O PAC do trem fantasma
Um trem fantasma circula entre Campinas e Rio de Janeiro, correndo nos
trilhos imaginários do Programa de Aceleração do Crescimento (PAC).
Prometido inicialmente para este ano, o trem-bala nunca saiu da
promessa, continua como um vago projeto e, assim mesmo, seu status
aparece como "adequado" no 10.º balanço do PAC, apresentado na
sexta-feira pela ministra do Planejamento, Míriam Belchior. Em agosto do
ano passado o leilão do trem de alta velocidade, com percurso de 511
quilômetros e custo estimado de R$ 32 bilhões, foi adiado pela terceira
vez. Mas oficialmente o projeto está em dia.
Bastaria essa classificação para minar a credibilidade de mais um
balanço triunfal de realizações federais. Mas outros dados comprovam,
mais uma vez, o baixo grau de sucesso de um programa destinado
principalmente, como indica seu nome, a ampliar a capacidade de expansão
da economia brasileira.
O novo relatório comprova, mais uma vez, a predominância dos gastos com
habitação no mais vistoso programa do governo central. A execução
orçamentária do PAC 2 até 30 de abril deste ano envolveu aplicações de
R$ 871 bilhões, 84,6% do total previsto para o período 2011-2014. Os
financiamentos habitacionais, R$ 285,3 bilhões, corresponderam a 32,7%
do valor aplicado. Nem sequer se poderia classificar esse montante como
investimento, até porque o dinheiro pode ter sido gasto, no todo ou em
parte, em imóveis velhos.
Somando-se a isso as aplicações do programa Minha Casa, Minha Vida, R$
78 bilhões, chega-se a R$ 361,6 bilhões, ou 41,7% dos R$ 871,4 bilhões
comprometidos entre 2011 e o fim de abril. O resto é dividido entre os
demais setores, com destaque para os de energia e de transportes.

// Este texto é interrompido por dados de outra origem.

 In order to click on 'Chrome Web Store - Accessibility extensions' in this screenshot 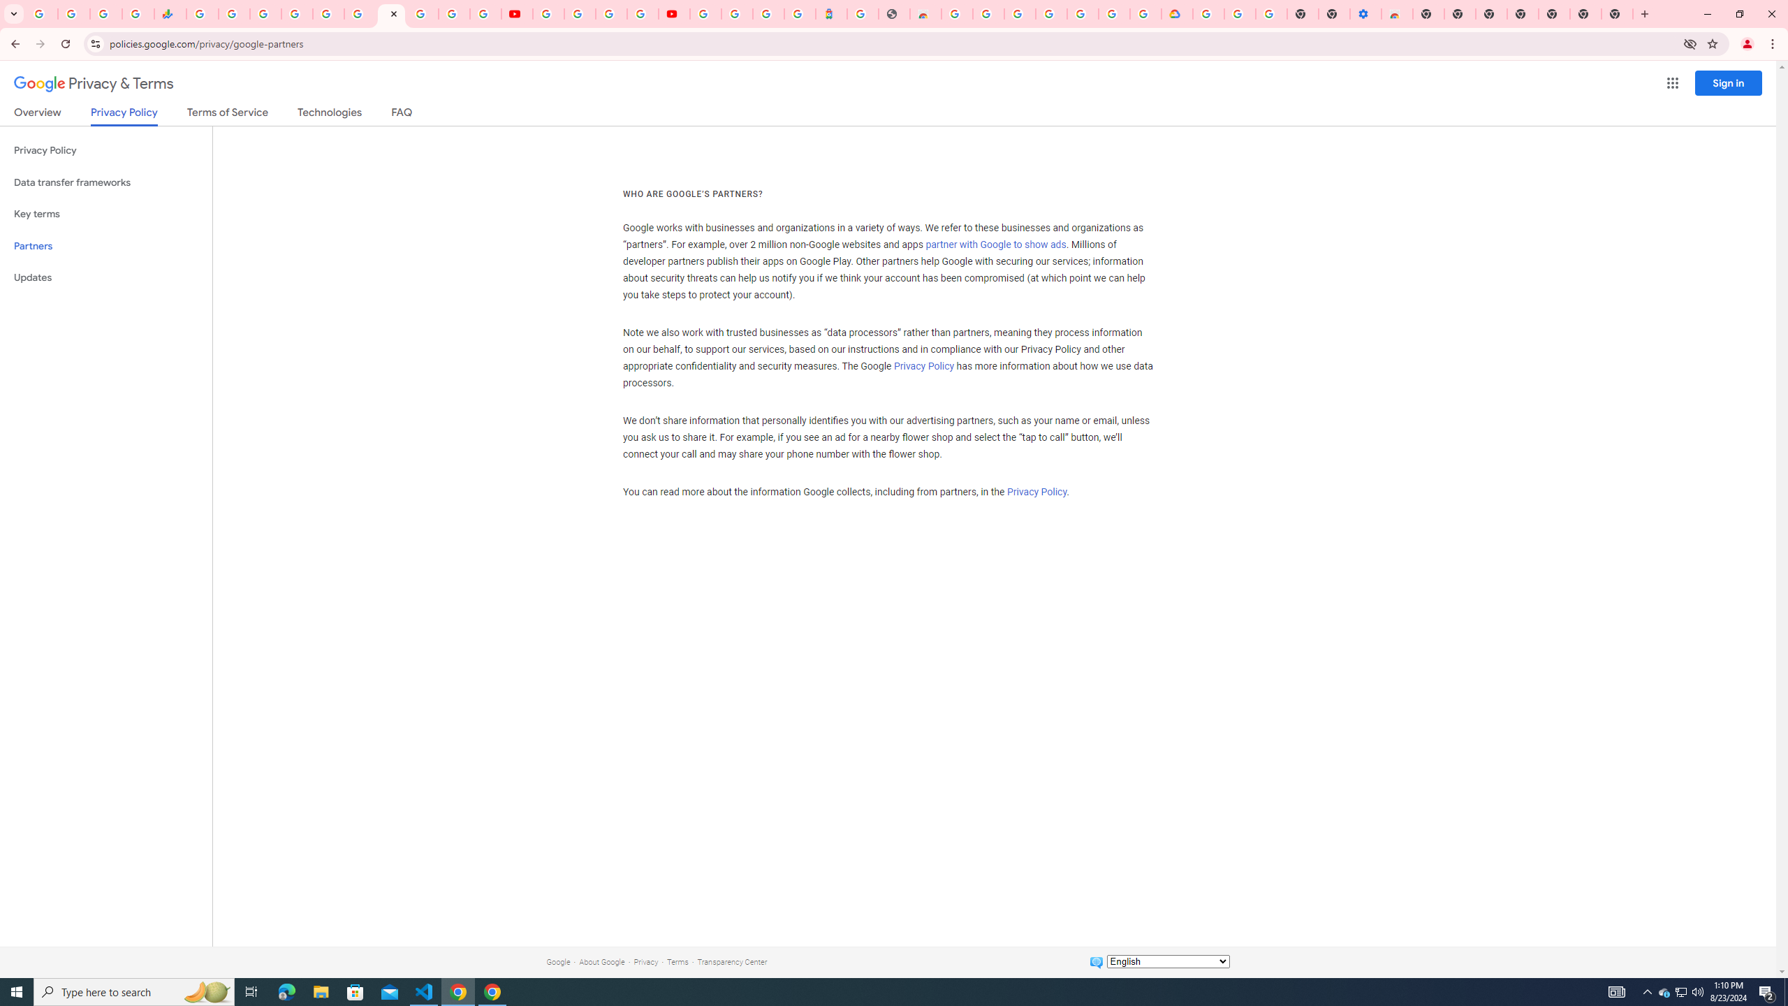, I will do `click(1397, 13)`.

Não há como desmentir: o PAC é essencialmente um conjunto de
financiamentos e investimentos habitacionais. Os programas de moradia
podem ser importantes socialmente, economicamente úteis e louváveis sob
vários aspectos, mas a aceleração do crescimento, finalidade explícita
do programa, depende muito mais de investimentos em infraestrutura.
Os dispêndios das estatais, R$ 231,4 bilhões desde o início do PAC 2 até
30 de abril, corresponderam a 26,6% das aplicações totais. Somados os
gastos do Orçamento-Geral da União chega-se a R$ 324,2 bilhões, valor
bem menor que o dedicado à habitação.
Como explicar o peso desproporcional dos gastos com habitação? A
resposta provavelmente envolve a dificuldade muito maior de planejar,
projetar e executar obras de estradas, ferrovias, portos, armazéns,
aeroportos, centrais elétricas, sistemas de transmissão e de pesquisa,
exploração e refino de petróleo.
A escassa competência do governo federal no tratamento dessas questões
já foi comprovada muitas vezes, especialmente a partir do primeiro PAC.

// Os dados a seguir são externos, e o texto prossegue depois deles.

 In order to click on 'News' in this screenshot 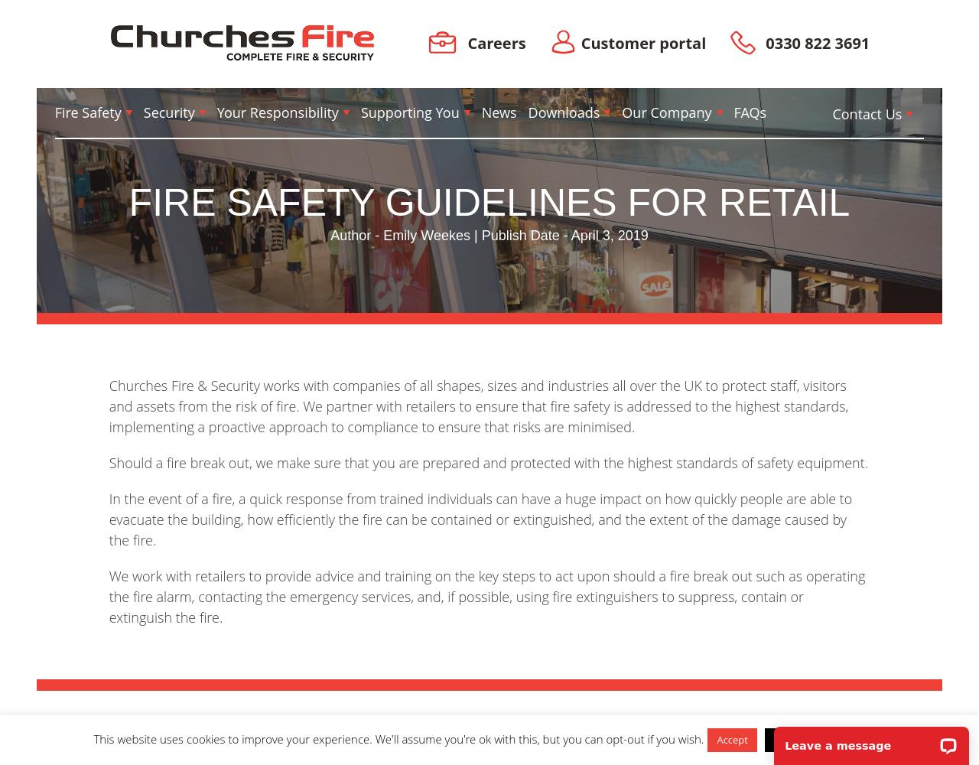, I will do `click(499, 112)`.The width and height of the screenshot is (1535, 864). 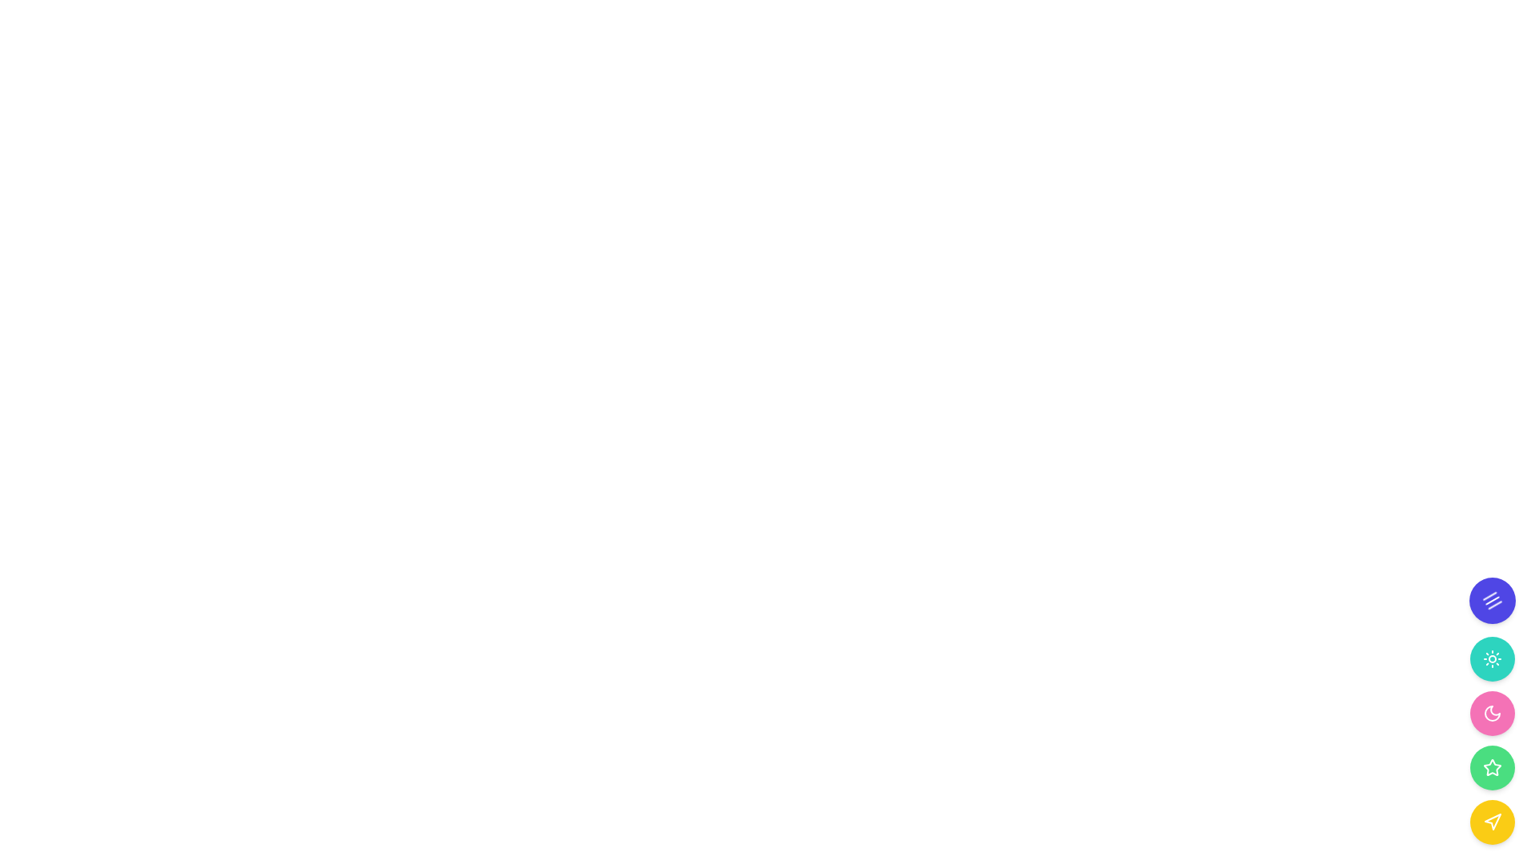 What do you see at coordinates (1492, 712) in the screenshot?
I see `the moon-like icon within the third circular button from the top, which has a pink background` at bounding box center [1492, 712].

Muitos projetos emperram antes de sair do papel, ou já nas primeiras
fases de execução, por descumprimento, por exemplo, dos padrões
financeiros cobrados pelo Tribunal de Contas da União. Outros emperram
por má administração ou mesmo por falhas escandalosas de planejamento,
como, por exemplo, nos casos de centrais elétricas impedidas de
funcionar por falta de linhas de transmissão.
O PAC nunca foi, de fato, mais que uma sigla usada para marketing
político. Desde a primeira versão, esse nome serviu basicamente para
designar uma colcha formada pela costura apenas formal de várias ações
desenvolvidas, em nível federal, pela administração direta e pelas
várias estatais.
Já existiam os grandes projetos do setor elétrico. O planejamento da
Petrobrás, periodicamente revisto e atualizado, era parte da rotina da
empresa. As necessidades do setor de transportes eram conhecidas e obras
importantes estavam em execução. O PAC nada acrescentou a esse
conjunto, além de um nome de fantasia e de uma bandeira de propaganda.
Esse programa - ou "programa" - teria algum valor prático se tivesse ao
menos servido para introduzir maior racionalidade no planejamento
federal. Nada semelhante ocorreu. Ao contrário: a qualidade gerencial
decaiu, como ficou demonstrado com a desastrosa intervenção na política
de tarifas de energia, com a manutenção do controle de preços da
Petrobrás e com o uso das estatais para remendar as contas públicas. O
resto é propaganda ruim, nem sequer enganadora.